As Naresh Manakchand Jain — the defaulting taxpayer — was engaged in a significant money-laundering operation, the tax tribunal has directed his jurisdictional I-T official to provide details of 30,000-plus entities involved within 90 days to various regulatory authorities for further investigation and action. The authorities include I-T officials, Sebi, exchanges, RBI, and the registrar of companies.
The ITAT bench, composed of Prashant Maharishi, accountant member and Sandeep Singh Karhail, judicial member, said: The real beneficiaries are the persons who have obtained the exempt long-term capital gain by converting their unaccounted income. The money laundering exercise involved serious violation of various laws such as I-T, securities laws, corporate laws, and banking. Such activities, if treated and dealt with in silos, are ineffective. Hence, it directed that details of parties involved be shared with a wide range of regulatory authorities.
According to chartered accountants, apart from being subject to re-opening of their tax assessment, these parties will also find themselves subject to probe under the rigorous provisions of the anti-money laundering law.
An appeal filed with ITAT by Jain, described in the I-T orders as a money laundering kingpin, relating to his tax assessment for FY12 opened a Pandora’s box. One of the grounds of appeal filed by Jain was against the action of I-T authorities to treat Rs 50.4 crore in his hand as undisclosed income and tax the same.
Two searches conducted in subsequent years (in 2016 and 2019) by investigation wings of the I-T department threw up a host of incriminating evidence. For FY12 itself, 32,855 individuals and entities who participated in money laundering activities were identified, and Rs 1,680 crore was found to have been laundered by Jain by rigging nine identified scrips.
Based on these findings, the I-T official passed his order seeking to tax a significant sum as unaccounted money in Jain’s hands, which was upheld by the commissioner (appeals). This led to Jain approaching ITAT — however he was unsuccessful as the tax tribunal upheld the treatment of Rs 50.4 crore as his undisclosed income.
Section 132(4) empowers the I-T officials to record a statement during a search operation. Under oath, Jain admitted that he is engaged in manipulation of share prices of various companies in order to provide bogus entries to benefit other parties (beneficiaries).

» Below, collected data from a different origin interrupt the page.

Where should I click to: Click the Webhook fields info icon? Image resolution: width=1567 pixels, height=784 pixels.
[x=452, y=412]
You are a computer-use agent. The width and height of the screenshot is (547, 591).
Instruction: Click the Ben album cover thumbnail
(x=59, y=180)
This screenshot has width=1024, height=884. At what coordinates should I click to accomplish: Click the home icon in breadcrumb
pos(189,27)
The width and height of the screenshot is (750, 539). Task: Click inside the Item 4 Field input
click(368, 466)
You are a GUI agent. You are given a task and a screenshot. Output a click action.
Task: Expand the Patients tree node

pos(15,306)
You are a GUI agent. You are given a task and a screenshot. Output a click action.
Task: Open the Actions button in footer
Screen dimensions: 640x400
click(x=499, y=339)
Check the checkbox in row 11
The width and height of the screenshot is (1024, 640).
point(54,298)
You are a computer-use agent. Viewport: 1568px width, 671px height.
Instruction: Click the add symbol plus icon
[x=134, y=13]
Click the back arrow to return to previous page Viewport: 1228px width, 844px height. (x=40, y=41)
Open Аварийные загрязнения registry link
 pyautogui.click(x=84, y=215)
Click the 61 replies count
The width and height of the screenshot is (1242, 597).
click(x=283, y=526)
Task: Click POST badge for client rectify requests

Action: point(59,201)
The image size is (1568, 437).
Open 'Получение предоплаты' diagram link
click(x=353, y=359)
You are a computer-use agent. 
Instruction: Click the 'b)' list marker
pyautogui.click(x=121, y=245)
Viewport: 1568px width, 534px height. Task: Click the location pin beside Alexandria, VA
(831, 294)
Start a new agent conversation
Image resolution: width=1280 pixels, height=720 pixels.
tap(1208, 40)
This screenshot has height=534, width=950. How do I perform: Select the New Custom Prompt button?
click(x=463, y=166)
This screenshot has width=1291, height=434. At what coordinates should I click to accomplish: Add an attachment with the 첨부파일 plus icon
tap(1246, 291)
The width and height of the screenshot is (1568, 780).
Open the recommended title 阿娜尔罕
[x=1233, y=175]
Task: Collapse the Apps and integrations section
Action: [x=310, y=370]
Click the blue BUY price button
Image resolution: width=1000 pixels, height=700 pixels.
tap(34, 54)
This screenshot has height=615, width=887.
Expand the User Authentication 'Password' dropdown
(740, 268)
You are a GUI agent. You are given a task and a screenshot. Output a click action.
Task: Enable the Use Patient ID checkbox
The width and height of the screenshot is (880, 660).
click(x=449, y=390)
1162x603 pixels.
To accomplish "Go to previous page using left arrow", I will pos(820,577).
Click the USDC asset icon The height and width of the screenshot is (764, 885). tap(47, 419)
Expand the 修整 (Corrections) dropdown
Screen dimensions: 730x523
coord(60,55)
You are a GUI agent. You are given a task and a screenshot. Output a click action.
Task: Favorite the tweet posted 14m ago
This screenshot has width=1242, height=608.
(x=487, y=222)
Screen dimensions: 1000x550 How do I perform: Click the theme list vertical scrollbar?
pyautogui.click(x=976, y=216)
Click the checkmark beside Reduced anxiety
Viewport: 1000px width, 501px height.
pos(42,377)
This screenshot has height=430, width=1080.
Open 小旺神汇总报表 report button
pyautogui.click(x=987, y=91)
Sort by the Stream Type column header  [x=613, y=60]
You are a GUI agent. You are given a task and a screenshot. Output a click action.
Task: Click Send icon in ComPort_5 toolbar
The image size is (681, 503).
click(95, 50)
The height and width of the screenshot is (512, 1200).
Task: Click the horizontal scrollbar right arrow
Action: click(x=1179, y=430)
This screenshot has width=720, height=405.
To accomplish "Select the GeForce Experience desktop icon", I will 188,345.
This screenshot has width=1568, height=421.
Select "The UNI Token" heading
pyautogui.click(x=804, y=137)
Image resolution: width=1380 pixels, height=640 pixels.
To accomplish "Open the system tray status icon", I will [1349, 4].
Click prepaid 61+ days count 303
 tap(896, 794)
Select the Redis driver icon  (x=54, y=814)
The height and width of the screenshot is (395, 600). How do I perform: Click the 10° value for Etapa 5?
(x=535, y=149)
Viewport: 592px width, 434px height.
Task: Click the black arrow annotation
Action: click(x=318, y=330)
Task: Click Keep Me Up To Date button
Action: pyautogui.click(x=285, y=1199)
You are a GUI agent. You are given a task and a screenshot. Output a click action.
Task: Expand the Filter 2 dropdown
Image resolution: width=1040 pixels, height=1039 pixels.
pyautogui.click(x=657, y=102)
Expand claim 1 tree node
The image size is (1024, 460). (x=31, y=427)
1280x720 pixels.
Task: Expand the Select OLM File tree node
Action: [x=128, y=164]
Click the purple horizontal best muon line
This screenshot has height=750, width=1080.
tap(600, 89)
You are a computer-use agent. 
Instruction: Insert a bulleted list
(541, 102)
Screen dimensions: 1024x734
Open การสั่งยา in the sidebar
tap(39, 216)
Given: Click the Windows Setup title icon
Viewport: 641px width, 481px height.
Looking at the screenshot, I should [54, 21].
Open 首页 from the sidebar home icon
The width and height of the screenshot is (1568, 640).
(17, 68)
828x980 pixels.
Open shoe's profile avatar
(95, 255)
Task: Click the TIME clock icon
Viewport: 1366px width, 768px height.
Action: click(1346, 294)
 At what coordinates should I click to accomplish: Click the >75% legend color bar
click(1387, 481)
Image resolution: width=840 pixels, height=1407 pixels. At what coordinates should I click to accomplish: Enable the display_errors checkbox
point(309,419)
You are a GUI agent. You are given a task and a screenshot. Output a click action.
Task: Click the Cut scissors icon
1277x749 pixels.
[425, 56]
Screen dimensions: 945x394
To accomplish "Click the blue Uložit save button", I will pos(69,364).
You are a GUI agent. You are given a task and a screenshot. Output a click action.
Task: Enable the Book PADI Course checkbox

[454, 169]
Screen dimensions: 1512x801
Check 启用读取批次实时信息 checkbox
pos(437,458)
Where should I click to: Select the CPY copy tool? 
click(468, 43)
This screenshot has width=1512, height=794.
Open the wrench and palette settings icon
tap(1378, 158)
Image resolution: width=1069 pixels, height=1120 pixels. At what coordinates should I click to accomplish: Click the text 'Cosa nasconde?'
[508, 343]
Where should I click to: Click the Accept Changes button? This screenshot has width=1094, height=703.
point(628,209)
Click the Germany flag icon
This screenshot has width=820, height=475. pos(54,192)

By rigging the prices of a few companies in connivance with various associates, Jain entered into prearranged transactions on the stock exchange using various dummy accounts. These prearranged transactions were ‘accommodation entries’ for various beneficiaries, who brought their unaccounted income into the books of account without paying taxes. The entries reflected that the beneficiaries earned long-term capital gain (which was then tax-free), or short-term capital loss or business loss.
The evidence gathered during the searches showed a link between the operators — promoters of companies, share brokers, exit providers and intermediaries, who facilitated the sham transactions on stock exchanges. Jain also admitted that he earned a commission of 3% of the transaction amount — in this backdrop the I-T officer had sought to tax Rs 50.4 crore in his hands.